Arizona sheriff to deploy non-lethal alternative to guns


Baltimore, Chicago, Ferguson, and other cities across the country have been at odds over police use of force.

The Pinal County Sheriff's Office in the Tucson, Arizona area is about to become the first law enforcement agency in the nation to deploy a new 'alternative' weapon with the hopes of preventing police involved shooting deaths.

In addition to traditional handguns and Tasers, PCSO is adding a third weapon to its deputies' duty belts, a 'less-lethal' handgun that can be used as an alternative to real bullets.

Unveiled Tuesday morning, the new weapon looks like a flare gun, but fires much like a regular pistol. Laser sighted, the 'less-lethal' handgun fires rubber impact cartridges at nearly 400 feet per second.

The rubber impact round isn't sharp, so it's designed not to pierce the skin. But it would feel like getting hit by an 88 mph fast ball.

"We pull out this device and shoot him with this impact weapon, right then and there, we get instant compliance and then no one has to take a life," said PCSO Chief Deputy Steve Henry.

Last year in Pinal County, there were three or four deputy involved shootings.

As cities and law enforcement agencies around the country battle over use of force deaths, PCSO hopes it can prevent similar controversies here.

"Because we care," said Sheriff Paul Babeu.  "We care about the people that we serve, I care about not only my deputies, we care about our protectors, our police officers across America. And so we want to provide them with another option."

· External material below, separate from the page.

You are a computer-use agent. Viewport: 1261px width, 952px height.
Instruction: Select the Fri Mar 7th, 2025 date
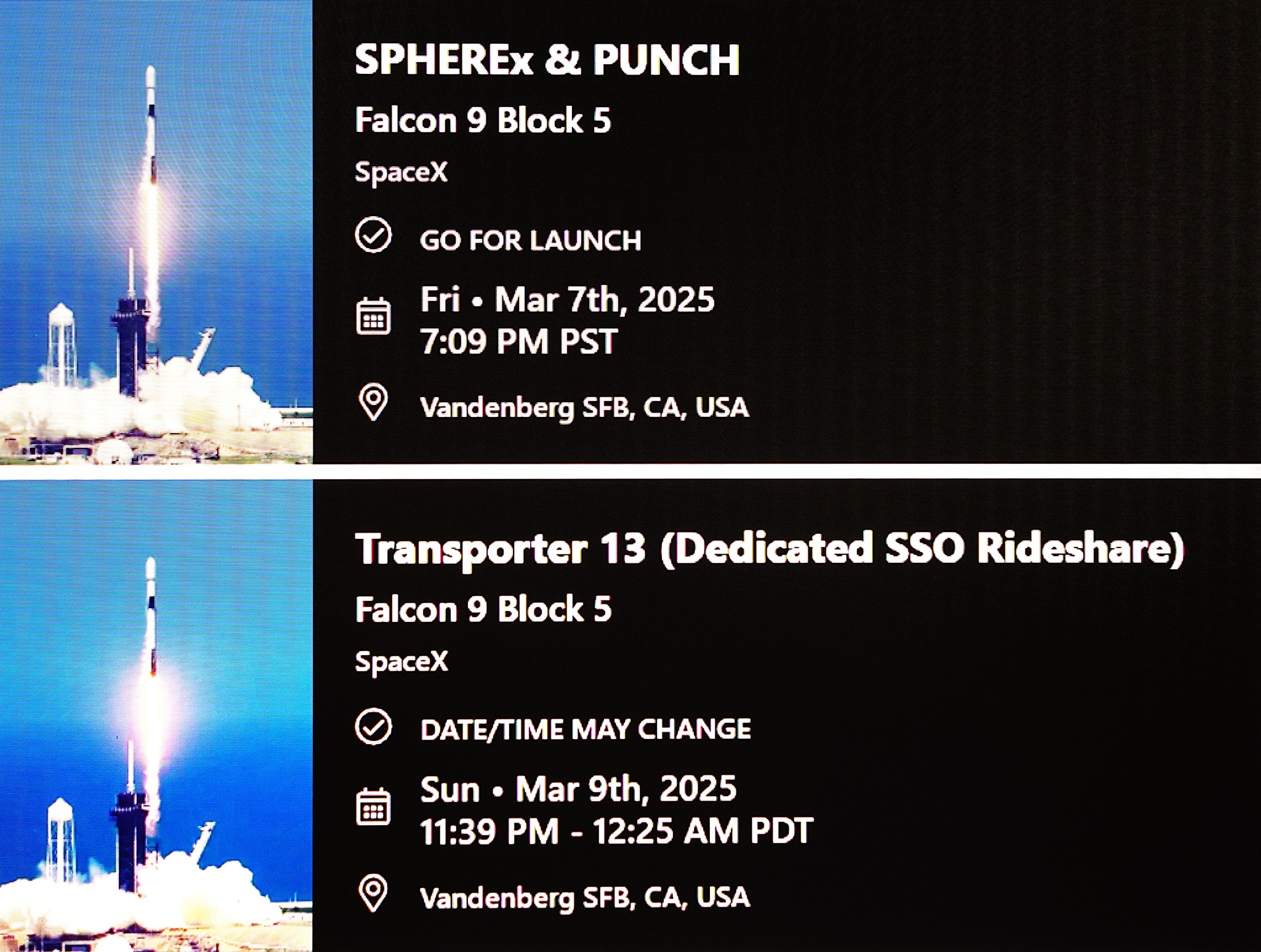pos(567,300)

The gun can also fire flares, pepper spray, and flash bangs.

While no weapon could ever be guaranteed as completely non-lethal, the gun's manufacturer, Defenzia, says when used properly to hit the torso or legs, there has not been a case of death yet.

"So this weapon in particular has been used in Russia for the past 15 years," said Defenzia Managing Partner Leao Gitirana.  "It's been adopted now in Germany, we're in talks with France, Israel is using it, and Egypt,"

Deputies within the department will be given these less-lethal hand guns, and trained on them in the next six weeks.